Text shown ::
####################

Marvel Animation Could Learn a Lot From the Weird Spider-Man Unlimited

Brand longevity is great, but it's the weirder, more offbeat projects that foster the most devoted fans.
  • Spider-Man Unlimited (Image: Marvel)
    Spider-Man Unlimited (Image: Marvel)

    In The Late Great, Primetimer staffers and contributors revisit shows that were cut short but still cast a long shadow over the TV landscape.

    X-Men '97 is a return to form for Marvel Animation, reverential to the comics from which it pulls its material and even more so to X-Men: The Animated Series, its decades-old predecessor. This devotion to what came before has laid a solid foundation for Marvel to continue building and expanding its animation wing, but if it's serious about creating a new generation of die-hard fans in the years to come instead of scratching present-day itches, the House of Ideas might consider two things: fully embracing its Saturday morning roots and taking a chance on a weird project every once in a while. And the weirder, the better. 

    Take Spider-Man Unlimited, Saban Entertainment's short-lived 1999 cartoon for Fox Kids that flung Peter Parker (Rino Romano) far from his friendly New York City neighborhood to strange new terrain: a Counter-Earth ruled by a race of animal-human hybrids called Bestials created by Marvel's version of Dr. Moreau, the High Evolutionary (Richard Newman). (Back then, he was a comic villain deep cut; today, Marvel Movie-Heads know him from Guardians of the Galaxy, Vol. 3.) It was a bold take for a character who had already seen success in animation, then most recently with the popular Spider-Man: The Animated Series. However, this boldness eventually proved too risky for Fox Kids; after a rowdy 13-episode debut season, Unlimited was done. 

    Spider-Man Unlimited represented the elasticity of Marvel's nimble Web-Head a generation before Spider-Man was spun into a multiverse of Wall-Crawlers in the Oscar-winning Spider-Man: Into The Spider-Verse. In 1999, Unlimited showed audiences how Peter Parker's sense of power and responsibility transcended any concept, regardless of how out-there and unexpected his surroundings might be.
     
    Its origins began with the untimely cancellation of Spider-Man: TAS in 1998, whose final episode saw Peter Parker (Christopher Daniel Barnes) floating through the multiverse alongside Madame Web (Joan Lee, wife of Stan), a thread too conspicuous to leave dangling and too convoluted to untangle in a follow-up series. Yet, Spidey's future on the small screen remained up in the air, so it fell to producer Avi Arad, the godfather of Spidey multimedia as we know it today (for better or worse), to develop a new Spider-series with animation jack-of-all-trades Will Meugniot (Captain Planet and X-Men, among others).

####################

Extracted material ::
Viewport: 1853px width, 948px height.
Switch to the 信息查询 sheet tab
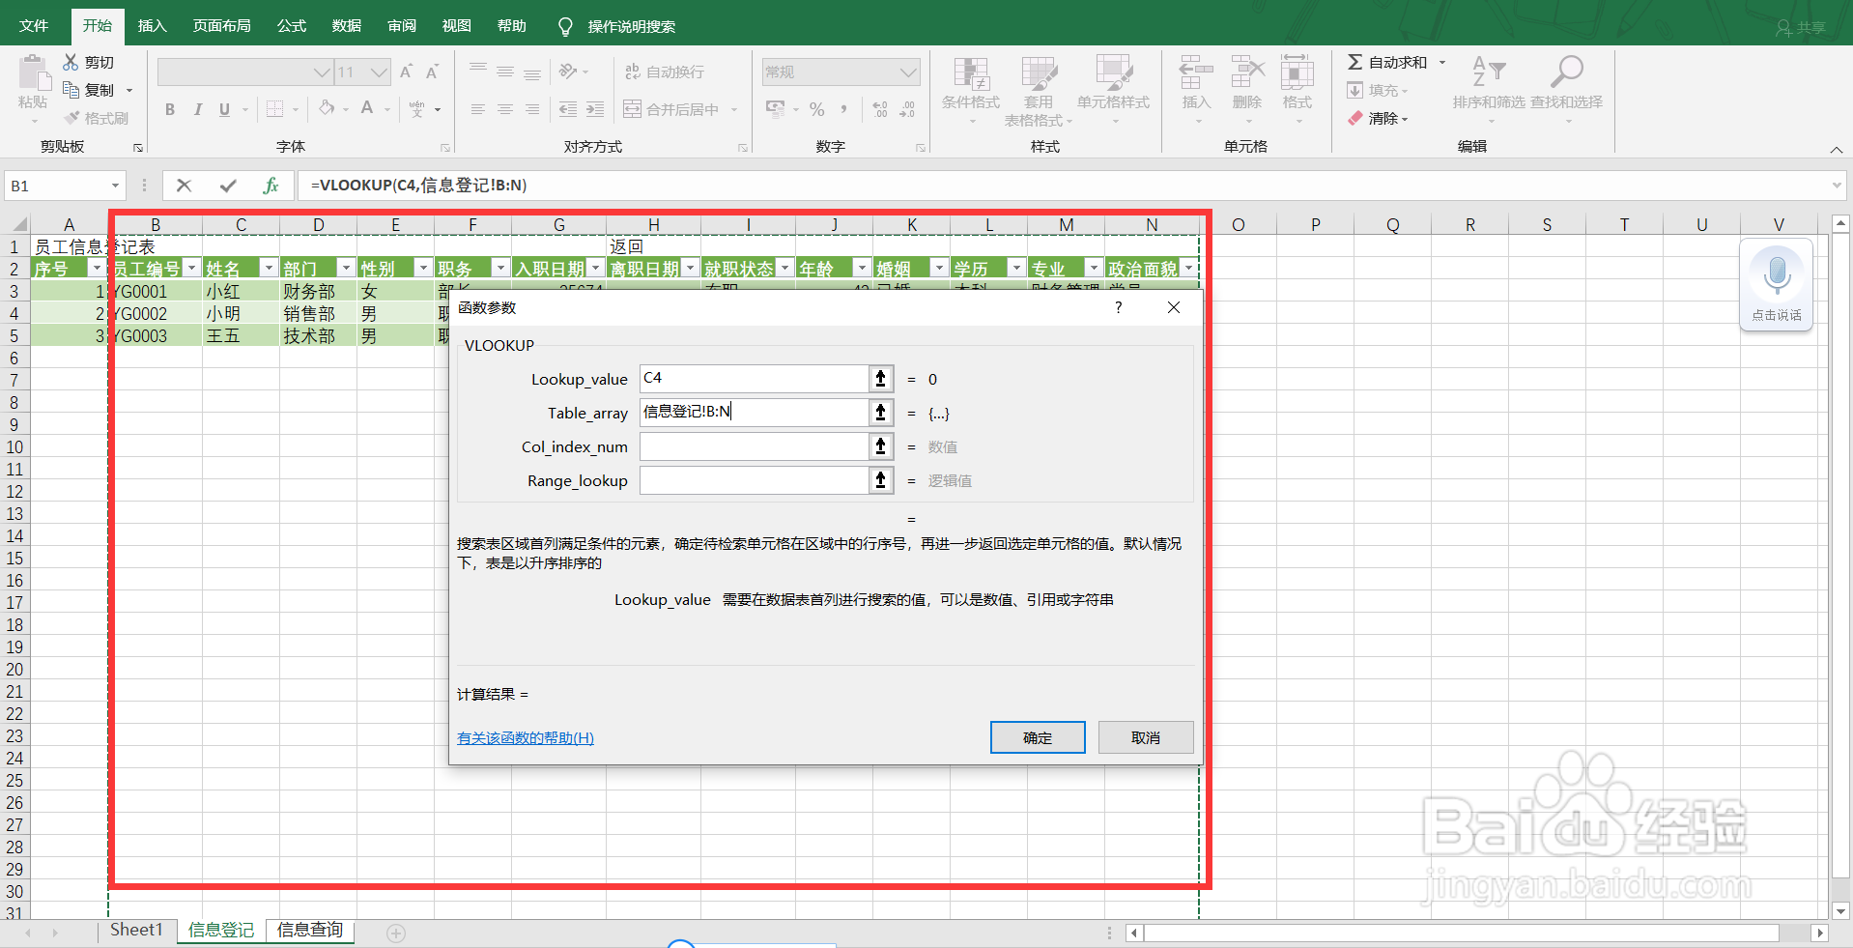click(x=309, y=930)
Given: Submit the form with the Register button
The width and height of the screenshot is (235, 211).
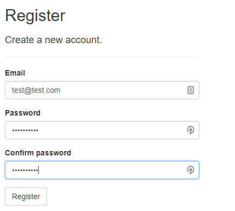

####################

Given task 1 :: Summarize the article on Spider-Man Unlimited in two sentences.
Given task 2 ::
Using the article on Spider-Man Unlimited, answer these questions:
(a) For which outlet was Spider-Man Unlimited made?
(b) In what year was Spider-Man: The Animated Series canceled?
(c) Who voiced Madame Web?

Full solution 1 :: The article argues that Marvel Animation, after the reverential X-Men '97, should embrace its Saturday morning roots and occasionally take a chance on weird projects if it wants a new generation of devoted fans. It points to Spider-Man Unlimited, Saban Entertainment's 1999 Fox Kids cartoon that sent Peter Parker to a Counter-Earth ruled by animal-human hybrids, as a bold take that proved too risky and ended after its 13-episode debut season.

Full solution 2 ::
(a) Fox Kids
(b) 1998
(c) Joan Lee